**What to do**
When the line containing "Task: Open the user profile toolbar icon" is reached, include it and end there; set down verbatim every line before it, starting at the top of the records.

Stored data
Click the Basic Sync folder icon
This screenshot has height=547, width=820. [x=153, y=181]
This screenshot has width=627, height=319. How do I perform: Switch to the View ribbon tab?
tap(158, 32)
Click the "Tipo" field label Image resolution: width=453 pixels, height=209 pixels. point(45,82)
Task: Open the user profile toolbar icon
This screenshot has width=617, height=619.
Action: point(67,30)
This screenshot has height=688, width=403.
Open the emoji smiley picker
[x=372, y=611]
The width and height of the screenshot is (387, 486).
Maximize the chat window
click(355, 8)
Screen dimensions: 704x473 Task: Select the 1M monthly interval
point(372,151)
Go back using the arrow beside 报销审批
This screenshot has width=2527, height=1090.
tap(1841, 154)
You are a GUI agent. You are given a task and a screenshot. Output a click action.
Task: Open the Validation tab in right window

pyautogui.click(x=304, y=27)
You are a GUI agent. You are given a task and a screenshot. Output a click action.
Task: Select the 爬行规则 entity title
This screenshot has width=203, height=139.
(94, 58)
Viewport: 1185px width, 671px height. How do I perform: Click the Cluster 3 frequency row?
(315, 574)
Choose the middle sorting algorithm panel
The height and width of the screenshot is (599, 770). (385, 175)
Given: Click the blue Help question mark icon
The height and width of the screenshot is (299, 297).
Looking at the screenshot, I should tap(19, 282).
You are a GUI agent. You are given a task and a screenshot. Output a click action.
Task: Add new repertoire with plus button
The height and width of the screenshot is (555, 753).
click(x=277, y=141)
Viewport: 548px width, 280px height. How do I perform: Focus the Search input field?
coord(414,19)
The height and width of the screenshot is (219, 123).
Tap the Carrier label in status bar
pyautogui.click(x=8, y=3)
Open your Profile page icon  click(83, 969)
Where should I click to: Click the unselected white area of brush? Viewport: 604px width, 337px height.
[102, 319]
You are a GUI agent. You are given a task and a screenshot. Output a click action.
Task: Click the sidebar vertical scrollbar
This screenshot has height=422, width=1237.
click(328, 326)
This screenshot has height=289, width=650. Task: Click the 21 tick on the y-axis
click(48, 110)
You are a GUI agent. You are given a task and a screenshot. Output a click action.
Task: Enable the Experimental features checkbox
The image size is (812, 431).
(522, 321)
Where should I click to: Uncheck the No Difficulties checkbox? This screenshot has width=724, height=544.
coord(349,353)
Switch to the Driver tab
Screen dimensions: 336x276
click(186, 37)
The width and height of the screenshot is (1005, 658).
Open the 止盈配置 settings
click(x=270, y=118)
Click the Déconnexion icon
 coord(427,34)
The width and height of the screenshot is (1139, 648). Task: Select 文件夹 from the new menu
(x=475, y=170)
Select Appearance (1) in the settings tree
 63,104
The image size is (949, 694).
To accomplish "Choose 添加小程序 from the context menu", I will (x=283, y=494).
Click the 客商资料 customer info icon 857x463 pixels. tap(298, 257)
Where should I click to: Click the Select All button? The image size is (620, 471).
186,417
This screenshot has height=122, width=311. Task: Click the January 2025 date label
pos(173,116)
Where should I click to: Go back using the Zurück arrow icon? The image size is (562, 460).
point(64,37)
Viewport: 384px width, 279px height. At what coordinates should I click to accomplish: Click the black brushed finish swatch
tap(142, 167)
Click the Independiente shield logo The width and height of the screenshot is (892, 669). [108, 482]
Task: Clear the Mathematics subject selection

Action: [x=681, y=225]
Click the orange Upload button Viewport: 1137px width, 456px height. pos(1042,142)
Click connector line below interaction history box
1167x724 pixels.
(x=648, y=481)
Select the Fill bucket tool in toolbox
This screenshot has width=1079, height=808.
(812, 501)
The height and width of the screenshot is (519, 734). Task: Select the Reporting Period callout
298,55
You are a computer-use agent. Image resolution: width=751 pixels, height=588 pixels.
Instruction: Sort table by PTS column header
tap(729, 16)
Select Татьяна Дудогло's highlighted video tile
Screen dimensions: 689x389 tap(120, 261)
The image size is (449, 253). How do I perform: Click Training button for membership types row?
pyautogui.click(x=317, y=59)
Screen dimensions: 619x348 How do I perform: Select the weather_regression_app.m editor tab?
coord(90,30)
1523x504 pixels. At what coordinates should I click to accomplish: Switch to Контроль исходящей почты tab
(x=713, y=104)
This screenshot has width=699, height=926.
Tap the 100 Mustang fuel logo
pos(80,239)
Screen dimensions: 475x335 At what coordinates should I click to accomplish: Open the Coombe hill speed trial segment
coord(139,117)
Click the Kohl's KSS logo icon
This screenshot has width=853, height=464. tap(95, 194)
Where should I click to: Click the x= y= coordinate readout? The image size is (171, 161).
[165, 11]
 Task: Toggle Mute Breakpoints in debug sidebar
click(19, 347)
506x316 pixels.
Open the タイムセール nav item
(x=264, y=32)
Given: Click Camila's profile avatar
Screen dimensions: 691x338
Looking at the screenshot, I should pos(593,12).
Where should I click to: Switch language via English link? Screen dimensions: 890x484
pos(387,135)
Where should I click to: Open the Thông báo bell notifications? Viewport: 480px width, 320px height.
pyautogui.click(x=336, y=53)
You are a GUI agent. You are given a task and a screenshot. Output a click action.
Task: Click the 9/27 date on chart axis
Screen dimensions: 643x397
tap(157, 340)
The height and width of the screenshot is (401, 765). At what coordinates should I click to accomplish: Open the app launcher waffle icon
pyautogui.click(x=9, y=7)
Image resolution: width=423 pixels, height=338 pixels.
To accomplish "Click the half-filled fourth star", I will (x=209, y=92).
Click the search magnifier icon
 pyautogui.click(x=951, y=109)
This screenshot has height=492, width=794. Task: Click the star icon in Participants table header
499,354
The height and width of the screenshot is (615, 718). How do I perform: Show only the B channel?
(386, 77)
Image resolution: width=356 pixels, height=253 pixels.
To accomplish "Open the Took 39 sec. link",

**Task answer**
Click the Basic Sync folder icon
This screenshot has height=547, width=820. [x=153, y=181]
This screenshot has width=627, height=319. How do I perform: Switch to the View ribbon tab?
tap(158, 32)
Click the "Tipo" field label Image resolution: width=453 pixels, height=209 pixels. point(45,82)
Task: Open the user profile toolbar icon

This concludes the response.